Lancer le client sur un exercice

La qualité d’un accompagnement ne dépend pas uniquement de la pertinence de la solution proposée, elle dépend aussi de la capacité du client à comprendre, retenir et appliquer cette solution.

Lorsqu’un client n’applique pas une consigne, le problème vient rarement d’un manque de motivation. Dans la majorité des cas, la consigne est trop longue, trop floue, trop technique, contient trop d’informations à la fois (ou la solution proposée n’est pas suffisamment adaptée au binôme).

L’objectif du professionnel n’est donc pas seulement de savoir quoi enseigner, mais également comment le transmettre.

Une bonne consigne est simple

Plus une consigne contient d’étapes, plus elle demande d’efforts cognitifs au client.

Dans un environnement déjà chargé émotionnellement, le propriétaire doit gérer son chien, son matériel, ses émotions et l’environnement. Ajouter des explications complexes ou plusieurs actions simultanées augmente fortement le risque d’erreur.

Une consigne efficace est :

  • simple 
  • courte 
  • actionnable 
  • observable

Si quatre personnes comprennent une action différente à partir de votre explication, alors votre consigne manque probablement de précision.
Petit tips : imaginez-vous toujours enseigner à plus de 10 personnes dans une pièce -> elles doivent produire exactement le même comportement

Présenter la solution avant la technique

Avant d’expliquer comment faire, expliquez pourquoi vous allez le faire.

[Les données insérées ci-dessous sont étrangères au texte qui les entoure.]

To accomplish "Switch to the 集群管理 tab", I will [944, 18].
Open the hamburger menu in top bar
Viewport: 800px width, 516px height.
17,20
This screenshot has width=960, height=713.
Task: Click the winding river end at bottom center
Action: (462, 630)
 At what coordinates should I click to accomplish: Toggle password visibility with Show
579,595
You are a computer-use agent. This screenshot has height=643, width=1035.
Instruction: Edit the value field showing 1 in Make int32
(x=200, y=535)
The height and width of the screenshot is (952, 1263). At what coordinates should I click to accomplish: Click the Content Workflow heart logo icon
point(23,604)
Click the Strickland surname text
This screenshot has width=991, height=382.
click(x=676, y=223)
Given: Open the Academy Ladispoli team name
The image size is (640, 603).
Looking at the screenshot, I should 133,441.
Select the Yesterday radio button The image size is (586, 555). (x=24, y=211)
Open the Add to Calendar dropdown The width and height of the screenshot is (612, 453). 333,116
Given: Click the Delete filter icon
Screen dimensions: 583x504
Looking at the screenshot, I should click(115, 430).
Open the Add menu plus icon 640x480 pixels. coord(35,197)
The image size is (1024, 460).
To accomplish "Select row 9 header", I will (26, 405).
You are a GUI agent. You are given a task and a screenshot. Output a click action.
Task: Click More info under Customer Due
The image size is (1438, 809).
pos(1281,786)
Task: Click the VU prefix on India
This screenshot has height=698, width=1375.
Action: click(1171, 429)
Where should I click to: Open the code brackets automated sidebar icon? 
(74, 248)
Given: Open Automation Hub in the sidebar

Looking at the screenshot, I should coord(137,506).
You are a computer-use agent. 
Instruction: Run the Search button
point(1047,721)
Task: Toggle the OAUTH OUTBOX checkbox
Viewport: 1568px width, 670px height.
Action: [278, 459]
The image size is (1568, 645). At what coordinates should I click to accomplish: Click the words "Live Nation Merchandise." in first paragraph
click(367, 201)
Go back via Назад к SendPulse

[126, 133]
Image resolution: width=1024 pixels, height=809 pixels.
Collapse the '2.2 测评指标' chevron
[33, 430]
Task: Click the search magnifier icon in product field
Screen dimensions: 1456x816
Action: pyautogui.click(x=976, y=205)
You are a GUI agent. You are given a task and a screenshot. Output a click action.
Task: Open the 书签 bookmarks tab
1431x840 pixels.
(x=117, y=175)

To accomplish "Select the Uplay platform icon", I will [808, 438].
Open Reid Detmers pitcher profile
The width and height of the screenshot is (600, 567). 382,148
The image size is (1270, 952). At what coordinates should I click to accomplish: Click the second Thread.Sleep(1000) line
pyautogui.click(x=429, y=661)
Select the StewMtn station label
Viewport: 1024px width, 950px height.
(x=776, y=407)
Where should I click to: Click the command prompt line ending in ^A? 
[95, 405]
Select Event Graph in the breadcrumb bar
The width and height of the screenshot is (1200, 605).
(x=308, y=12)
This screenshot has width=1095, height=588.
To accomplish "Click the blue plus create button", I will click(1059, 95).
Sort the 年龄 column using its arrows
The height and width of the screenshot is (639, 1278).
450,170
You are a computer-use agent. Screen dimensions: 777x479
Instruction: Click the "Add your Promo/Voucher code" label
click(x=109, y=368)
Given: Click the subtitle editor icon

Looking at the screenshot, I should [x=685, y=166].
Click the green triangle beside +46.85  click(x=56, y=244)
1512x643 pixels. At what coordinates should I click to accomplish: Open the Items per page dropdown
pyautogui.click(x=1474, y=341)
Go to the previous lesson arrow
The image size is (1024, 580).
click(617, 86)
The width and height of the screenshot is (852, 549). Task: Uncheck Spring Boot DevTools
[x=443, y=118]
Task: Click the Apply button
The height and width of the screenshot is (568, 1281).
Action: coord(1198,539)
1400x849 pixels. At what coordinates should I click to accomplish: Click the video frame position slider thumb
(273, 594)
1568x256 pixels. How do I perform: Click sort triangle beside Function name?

Une consigne est généralement mieux comprise lorsqu’elle suit une progression logique :

  1. Décrire le problème actuel (partez de ce qu’ils vivent, cela créer de l’empathie – importante pour les cerveaux droits -de l’adhésion – essentielle pour les cerveaux gauches -)
  2. Présenter le jeu ou la technique qui va le résoudre.
  3. Présentation de la technique avec si possible une analogie

  4.  Ce que le client et/ou le chien gagne·nt

Le client doit comprendre le lien entre son problème et la solution proposée avant d’apprendre les détails techniques.

Éviter de coacher pendant l’action

Une erreur fréquente consiste à commenter en permanence ce que fait le client pendant l’exercice.

En voulant aider, le professionnel crée souvent l’effet inverse :

  • surcharge d’informations 
  • perte de timing 
  • confusion 
  • dépendance au coach

Pendant qu’il écoute le professionnel, l’humain n’observe plus son chien et n’apprend plus à prendre ses propres décisions.

Une fois la consigne donnée, il est souvent préférable de laisser le binôme expérimenter avant de faire un retour.

Guider uniquement lorsque c’est nécessaire : le guidage ponctuel

Certaines situations nécessitent malgré tout une intervention directe, notamment lorsqu’un timing précis ou une action particulière sont essentiels à la réussite de l’exercice.

Dans ce cas, le guidage doit rester ponctuel et extrêmement simple : un mot = une action. Par exemple : “À mon “top” vous donnez une friandise”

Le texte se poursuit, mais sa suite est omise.